A brief disclaimer: the techniques described below do not actually decrypt the locked data. Instead, they provide viable workarounds for exploiting probable imperfections of the way that this virus implements the crypto and handles the victim’s files. Although it’s premature to assert whether or not these tips will do the trick in your situation, nothing more efficient has been invented to date. Without further ado, peruse the following methods to mitigate the harm from the ransomware compromise.

  • Use Volume Shadow Copy Service (VSS) to your advantage

    In case you didn’t know, Shadow Copies represent Microsoft Windows’ feature for file backup. The operating system makes point-in-time snapshots of files over the course of critical updates and the creation of System Restore points. Normally, the Zepto ransom Trojan disables VSS on early stages of the attack, but chances are it fails to.

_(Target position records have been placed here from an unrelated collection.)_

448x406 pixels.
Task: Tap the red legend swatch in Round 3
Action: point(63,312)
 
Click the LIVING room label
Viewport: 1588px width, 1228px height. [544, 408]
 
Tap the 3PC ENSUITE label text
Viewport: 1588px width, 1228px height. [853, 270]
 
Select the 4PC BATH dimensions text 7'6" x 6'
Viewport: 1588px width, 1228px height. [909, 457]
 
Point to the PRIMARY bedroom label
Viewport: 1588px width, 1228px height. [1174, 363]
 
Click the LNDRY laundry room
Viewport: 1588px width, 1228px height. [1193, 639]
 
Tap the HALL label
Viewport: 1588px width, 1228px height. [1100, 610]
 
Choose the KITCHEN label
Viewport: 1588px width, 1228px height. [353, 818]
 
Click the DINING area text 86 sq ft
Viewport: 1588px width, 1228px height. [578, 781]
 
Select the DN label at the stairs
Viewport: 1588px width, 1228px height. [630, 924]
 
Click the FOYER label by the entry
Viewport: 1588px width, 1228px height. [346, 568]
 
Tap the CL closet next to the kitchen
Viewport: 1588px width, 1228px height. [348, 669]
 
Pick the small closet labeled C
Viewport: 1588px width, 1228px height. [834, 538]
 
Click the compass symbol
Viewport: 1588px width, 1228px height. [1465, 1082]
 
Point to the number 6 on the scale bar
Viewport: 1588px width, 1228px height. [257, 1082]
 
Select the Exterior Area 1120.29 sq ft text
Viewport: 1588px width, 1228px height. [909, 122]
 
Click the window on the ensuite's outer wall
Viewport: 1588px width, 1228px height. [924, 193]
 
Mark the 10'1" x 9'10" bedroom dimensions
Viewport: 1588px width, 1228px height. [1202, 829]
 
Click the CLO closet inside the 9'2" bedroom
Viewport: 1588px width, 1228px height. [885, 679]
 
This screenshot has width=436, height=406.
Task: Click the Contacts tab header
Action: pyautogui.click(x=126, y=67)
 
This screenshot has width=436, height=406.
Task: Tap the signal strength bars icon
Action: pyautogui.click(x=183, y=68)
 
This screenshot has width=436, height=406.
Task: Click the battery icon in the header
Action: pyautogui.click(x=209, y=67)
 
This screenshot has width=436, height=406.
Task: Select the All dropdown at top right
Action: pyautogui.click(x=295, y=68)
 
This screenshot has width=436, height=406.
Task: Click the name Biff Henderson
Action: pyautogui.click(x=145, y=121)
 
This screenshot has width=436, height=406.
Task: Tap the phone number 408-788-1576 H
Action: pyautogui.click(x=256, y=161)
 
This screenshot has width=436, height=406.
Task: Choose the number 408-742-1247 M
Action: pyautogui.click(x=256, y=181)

    Nevertheless, it certainly won’t hurt to try this: for a start, download and install Shadow Explorer app. It is a free solution that displays the file hierarchy in a user-friendly way and automates the process of retrieving the previous versions of files and folders. You can easily export data by right-clicking the object of interest and selecting the corresponding option as shown on the picture below.

    Shadow Explorer

  • Try data recovery software

    These types of solutions were originally designed for forensic purposes as well as to restore the information that was obliterated accidentally or due to hardware failures. Their scope of use has expanded with the emergence of cryptographic infections like Crypt0L0cker. Again, this isn’t a cure-all, but it may help under certain circumstances. So go ahead and download ParetoLogic’s Data Recovery Pro, have your computer scanned for recoverable data and follow the program’s directions to proceed with the file rescue activity.

    Data Recovery Pro

  • Use backups, they’re indispensable

    Nothing beats backups when ransomware attacks your computer. No matter if your files are backed up to an external piece of hardware or a cloud provider, everything can be downloaded back to the machine in a few clicks. Just make sure you have removed the ransomware before retrieving the data, otherwise the crypto routine will repeat.

Prevent ransomware attacks further on

In order to be a moving target for crypto malware like Crypt0L0cker, it’s recommended to patch potentially vulnerable software (Adobe Flash Player, Java) on a regular basis, refrain from opening fishy email attachments, keep macros in Microsoft Office documents disabled, use a dependable antimalware suite, and of course maintain secure backups of the most valuable files.